• TAREAS A REALIZAR:
a - Enumere todas las personas que se mencionan por su nombre en el texto sobre las protestas en Brasil.
b - Prosiga el texto sobre las protestas en Brasil a partir de su última oración.
++++ TEXTO PROPORCIONADO
El jueves, ya con la medida anulada, se manifestaron
más de un millón de personas en varias ciudades, según los datos de la
prensa que hasta entonces se caracterizó más bien por minimizar los
números de movilizados. Ahí cobró sentido una idea que recorría las
manifestaciones desde el principio: “no son sólo 20 centavos”, “queremos
más”. Era cuando los partidos de izquierda y jóvenes que habían
iniciado la protesta con pocas personas a principio de mes, se
encontraban ahora con grupos embanderados de verde y amarillo gritando
contra la corrupción, grupos fascistas que agredían y quemaban banderas
de partidos, además de mucha gente suelta que pedía más u otra cosa, con
carteles hechos en casa o en el patio de la facultad, contra la
homofobia que el congreso había expresado en la misma semana (con la
propuesta de la “cura” gay), por salud y educación, o simplemente por
encontrarse y tomar las calles.
El contenido fascista afloraba
de un movimiento que era fuerte por su capacidad para discutir un tema
sensible de un sistema injusto. Mientras entusiasmaba la posibilidad de
un nuevo Brasil que en los últimos años no había salido a las calles, la
izquierda se encontraba con una reacción que no quedaba claro si se
trataba de una coincidencia incómoda o si era en sí misma una respuesta
intolerante contra fuerzas de cambio que se habían liberado. Emir Sader,
un conocido operador petista de las redes sociales, mostraba el
desconcierto. A la mañana del jueves manifestó que ese día iría a las
manifestaciones con su camiseta roja, como parte del movimiento de
algunas bases del PT, y de las propias declaraciones de Dilma y Lula que
saludaron las protestas del lunes. A la vuelta, escribía para sus
contactos que “a partir de hoy, los que participen de estas
manifestaciones estarán apoyando las hordas fascistas que quieren
terminar con la democracia en Brasil”.
¿Pero por qué el PT?
++++++++
++++ INFORMACIÓN PROPORCIONADA
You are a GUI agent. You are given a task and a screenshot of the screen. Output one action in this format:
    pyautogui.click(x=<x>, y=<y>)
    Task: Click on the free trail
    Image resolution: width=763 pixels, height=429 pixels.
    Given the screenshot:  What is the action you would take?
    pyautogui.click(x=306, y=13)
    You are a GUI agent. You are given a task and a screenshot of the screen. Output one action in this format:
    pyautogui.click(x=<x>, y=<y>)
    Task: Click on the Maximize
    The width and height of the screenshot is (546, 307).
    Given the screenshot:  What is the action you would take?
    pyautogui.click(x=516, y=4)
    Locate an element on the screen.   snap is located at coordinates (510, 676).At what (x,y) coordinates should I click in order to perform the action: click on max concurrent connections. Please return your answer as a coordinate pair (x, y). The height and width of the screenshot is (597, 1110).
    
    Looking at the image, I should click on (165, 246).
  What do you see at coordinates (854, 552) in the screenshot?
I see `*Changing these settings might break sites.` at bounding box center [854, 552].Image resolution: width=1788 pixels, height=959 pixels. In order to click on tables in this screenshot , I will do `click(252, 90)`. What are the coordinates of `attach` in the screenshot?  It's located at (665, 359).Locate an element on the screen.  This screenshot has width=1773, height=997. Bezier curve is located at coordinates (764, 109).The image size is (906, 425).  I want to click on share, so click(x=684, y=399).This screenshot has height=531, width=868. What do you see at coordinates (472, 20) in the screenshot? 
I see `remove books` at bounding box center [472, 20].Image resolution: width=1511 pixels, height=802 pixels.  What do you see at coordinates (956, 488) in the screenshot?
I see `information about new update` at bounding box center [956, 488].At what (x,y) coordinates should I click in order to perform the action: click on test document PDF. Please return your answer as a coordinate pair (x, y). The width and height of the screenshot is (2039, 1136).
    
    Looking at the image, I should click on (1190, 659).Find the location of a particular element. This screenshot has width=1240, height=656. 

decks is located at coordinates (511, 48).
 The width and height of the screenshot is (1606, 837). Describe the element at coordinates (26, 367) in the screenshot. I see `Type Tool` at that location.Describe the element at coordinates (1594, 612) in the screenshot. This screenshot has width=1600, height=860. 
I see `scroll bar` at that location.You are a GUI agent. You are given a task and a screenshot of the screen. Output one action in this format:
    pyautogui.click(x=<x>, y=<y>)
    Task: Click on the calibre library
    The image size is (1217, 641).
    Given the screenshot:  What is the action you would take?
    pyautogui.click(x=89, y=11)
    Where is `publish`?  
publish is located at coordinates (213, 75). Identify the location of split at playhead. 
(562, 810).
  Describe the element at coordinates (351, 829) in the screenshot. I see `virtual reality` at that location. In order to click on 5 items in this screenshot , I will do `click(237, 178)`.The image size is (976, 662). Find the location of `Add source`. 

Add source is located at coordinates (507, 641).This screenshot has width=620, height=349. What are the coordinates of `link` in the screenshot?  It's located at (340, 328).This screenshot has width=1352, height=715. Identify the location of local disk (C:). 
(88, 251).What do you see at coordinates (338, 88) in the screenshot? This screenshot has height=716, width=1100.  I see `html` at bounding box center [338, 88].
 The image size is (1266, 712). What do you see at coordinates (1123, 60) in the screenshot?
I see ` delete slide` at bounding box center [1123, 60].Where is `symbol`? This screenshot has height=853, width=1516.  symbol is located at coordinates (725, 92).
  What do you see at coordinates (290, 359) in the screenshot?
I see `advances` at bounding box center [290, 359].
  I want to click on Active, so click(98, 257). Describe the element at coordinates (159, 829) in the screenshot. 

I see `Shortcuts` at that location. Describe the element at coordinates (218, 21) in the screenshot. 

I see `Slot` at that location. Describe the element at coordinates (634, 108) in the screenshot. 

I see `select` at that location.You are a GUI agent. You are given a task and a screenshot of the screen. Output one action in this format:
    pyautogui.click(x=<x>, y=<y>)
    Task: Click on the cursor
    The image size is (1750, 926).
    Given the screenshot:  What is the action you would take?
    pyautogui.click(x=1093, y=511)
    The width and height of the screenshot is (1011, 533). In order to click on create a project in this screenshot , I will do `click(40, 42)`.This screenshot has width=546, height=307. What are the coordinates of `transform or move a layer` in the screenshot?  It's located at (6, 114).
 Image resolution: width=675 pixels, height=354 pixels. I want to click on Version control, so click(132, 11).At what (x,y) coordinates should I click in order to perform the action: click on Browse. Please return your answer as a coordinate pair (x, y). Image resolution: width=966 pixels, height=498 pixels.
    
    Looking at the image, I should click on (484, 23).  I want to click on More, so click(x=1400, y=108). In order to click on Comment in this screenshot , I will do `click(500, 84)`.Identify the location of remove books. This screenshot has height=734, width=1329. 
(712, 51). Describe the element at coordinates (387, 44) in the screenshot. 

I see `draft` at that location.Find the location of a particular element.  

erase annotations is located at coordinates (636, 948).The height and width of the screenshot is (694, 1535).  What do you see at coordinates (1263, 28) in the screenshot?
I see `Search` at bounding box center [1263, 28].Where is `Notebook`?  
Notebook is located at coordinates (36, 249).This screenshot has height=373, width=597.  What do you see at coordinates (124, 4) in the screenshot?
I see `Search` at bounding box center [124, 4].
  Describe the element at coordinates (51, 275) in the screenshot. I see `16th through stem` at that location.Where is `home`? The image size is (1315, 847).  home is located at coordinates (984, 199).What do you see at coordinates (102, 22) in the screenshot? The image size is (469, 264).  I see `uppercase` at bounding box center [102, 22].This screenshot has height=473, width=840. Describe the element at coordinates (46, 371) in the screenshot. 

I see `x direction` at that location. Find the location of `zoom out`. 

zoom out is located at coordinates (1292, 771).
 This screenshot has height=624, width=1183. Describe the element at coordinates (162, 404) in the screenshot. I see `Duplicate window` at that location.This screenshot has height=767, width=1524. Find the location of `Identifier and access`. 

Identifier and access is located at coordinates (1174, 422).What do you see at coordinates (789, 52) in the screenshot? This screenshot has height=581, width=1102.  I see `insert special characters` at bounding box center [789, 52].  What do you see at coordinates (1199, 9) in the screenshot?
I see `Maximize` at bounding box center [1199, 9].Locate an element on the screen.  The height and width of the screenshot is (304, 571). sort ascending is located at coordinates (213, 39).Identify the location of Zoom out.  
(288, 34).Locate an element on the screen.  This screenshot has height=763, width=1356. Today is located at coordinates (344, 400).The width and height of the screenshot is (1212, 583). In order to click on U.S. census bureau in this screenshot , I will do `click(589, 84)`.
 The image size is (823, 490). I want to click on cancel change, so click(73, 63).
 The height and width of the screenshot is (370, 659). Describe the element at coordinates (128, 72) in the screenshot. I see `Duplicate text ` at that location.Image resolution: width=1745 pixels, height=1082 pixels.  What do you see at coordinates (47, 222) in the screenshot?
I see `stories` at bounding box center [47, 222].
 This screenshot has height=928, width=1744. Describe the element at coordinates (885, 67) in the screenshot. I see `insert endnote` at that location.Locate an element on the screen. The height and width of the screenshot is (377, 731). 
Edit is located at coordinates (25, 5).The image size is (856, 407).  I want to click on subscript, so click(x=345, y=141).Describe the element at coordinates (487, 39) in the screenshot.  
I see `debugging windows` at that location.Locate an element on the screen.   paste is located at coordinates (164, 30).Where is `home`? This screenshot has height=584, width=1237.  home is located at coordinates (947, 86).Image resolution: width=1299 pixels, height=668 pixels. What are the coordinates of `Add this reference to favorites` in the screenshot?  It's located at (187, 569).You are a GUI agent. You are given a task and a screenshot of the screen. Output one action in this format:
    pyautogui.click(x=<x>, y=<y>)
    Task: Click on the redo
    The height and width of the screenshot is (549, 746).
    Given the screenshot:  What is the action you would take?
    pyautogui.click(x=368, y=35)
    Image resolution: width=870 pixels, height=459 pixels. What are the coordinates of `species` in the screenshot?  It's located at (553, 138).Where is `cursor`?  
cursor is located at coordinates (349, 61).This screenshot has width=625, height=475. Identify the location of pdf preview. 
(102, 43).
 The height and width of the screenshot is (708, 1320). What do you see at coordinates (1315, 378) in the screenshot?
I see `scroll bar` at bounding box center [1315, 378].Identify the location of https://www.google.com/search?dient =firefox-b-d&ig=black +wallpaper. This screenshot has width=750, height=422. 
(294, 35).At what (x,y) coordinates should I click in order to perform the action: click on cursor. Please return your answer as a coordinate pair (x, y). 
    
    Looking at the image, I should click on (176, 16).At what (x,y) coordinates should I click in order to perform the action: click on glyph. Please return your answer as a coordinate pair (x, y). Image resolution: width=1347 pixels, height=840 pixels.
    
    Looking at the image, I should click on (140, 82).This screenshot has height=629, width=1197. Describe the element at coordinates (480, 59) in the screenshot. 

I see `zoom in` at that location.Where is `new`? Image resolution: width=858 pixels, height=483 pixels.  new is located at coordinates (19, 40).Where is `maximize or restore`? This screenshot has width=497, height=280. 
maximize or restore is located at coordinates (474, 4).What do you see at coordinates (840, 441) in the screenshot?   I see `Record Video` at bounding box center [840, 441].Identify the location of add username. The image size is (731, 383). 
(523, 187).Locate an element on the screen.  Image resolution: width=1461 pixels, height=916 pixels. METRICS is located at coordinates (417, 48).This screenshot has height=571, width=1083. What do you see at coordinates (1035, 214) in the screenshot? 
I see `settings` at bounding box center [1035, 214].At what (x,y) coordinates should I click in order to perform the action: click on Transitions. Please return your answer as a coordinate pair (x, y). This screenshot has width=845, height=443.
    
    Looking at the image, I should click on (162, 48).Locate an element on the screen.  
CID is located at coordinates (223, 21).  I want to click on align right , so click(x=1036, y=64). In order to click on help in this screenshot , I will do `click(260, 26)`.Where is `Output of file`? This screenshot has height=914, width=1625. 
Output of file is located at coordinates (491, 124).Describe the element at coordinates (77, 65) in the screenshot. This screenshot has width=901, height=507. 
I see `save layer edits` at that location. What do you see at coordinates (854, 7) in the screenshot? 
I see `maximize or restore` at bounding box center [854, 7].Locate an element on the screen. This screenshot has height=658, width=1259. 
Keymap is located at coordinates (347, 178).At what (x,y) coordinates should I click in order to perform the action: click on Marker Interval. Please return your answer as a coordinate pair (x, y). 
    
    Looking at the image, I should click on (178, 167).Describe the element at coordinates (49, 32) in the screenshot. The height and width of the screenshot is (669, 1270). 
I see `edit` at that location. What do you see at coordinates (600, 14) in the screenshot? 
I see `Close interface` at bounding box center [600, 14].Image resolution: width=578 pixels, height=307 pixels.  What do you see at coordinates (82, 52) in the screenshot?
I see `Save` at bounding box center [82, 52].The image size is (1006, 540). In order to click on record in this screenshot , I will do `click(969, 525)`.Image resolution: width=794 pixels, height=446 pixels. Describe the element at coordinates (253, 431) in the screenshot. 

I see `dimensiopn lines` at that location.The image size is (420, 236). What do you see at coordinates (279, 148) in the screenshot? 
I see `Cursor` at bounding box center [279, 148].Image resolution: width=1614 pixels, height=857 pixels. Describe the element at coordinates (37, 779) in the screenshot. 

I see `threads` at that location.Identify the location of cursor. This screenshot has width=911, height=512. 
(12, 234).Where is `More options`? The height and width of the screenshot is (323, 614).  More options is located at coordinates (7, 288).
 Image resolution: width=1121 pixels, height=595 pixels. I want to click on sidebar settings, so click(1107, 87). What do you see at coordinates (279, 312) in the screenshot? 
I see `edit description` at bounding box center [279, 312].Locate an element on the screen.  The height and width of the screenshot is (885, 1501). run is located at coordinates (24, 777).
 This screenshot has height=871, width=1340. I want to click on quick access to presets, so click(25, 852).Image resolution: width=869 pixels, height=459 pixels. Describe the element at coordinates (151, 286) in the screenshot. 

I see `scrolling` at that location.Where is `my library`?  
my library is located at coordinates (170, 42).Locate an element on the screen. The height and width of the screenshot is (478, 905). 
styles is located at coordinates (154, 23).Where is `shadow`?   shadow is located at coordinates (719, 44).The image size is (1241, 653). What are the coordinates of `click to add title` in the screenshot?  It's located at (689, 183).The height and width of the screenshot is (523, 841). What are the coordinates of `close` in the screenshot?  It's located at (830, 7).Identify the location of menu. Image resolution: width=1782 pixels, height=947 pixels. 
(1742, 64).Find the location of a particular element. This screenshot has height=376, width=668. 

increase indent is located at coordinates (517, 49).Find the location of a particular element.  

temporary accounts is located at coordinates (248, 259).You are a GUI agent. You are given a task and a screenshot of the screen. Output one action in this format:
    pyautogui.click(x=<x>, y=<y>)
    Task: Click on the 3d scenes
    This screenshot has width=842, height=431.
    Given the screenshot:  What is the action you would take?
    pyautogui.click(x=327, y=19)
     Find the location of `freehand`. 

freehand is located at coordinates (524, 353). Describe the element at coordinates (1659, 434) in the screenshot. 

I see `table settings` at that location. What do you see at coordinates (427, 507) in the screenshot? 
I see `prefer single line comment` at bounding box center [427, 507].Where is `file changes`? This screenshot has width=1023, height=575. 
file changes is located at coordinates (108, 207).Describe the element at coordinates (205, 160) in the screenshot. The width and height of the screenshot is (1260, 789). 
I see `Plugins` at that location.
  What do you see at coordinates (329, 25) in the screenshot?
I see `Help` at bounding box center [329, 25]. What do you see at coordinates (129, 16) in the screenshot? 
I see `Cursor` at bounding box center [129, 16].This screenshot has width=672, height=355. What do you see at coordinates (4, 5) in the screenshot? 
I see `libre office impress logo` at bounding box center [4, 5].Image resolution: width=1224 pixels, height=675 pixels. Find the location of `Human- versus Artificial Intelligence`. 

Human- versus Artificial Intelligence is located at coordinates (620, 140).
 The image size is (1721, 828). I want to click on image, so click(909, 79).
++++++++
• RESPUESTAS POR TAREA:
a - Emir Sader, Dilma, Lula

b -
Preguntará el lector que no estuvo leyendo sobre las alianzas de Dilma
con el viejo poder, con los ruralistas en la invasión de territorios
indígenas y destrucción de la Amazonia, con las demandas religiosas de
derecha y homofóbicas, con el poder financiero y las grandes
constructoras que generaron no pocas reacciones y protestas de menor
visibilidad. ¿No es que el Brasil crece y le va bien, con millones de
personas recién llegadas a la clase media, desarrollo con inclusión
social, exportaciones en expansión, protagonismo en el mundo y éxito en
la organización de eventos deportivos internacionales? Vemos en las
revistas que los brasileros son compradores de departamentos caros en
Manhattan y tienen en San Pablo representantes de las tiendas y marcas
más exclusivas del mundo. Dilma, además, hasta la semana pasada al menos
contaba con 80% de aprobación según esas encuestas que forman parte de
los modos de existencia de un poder encerrado en sí.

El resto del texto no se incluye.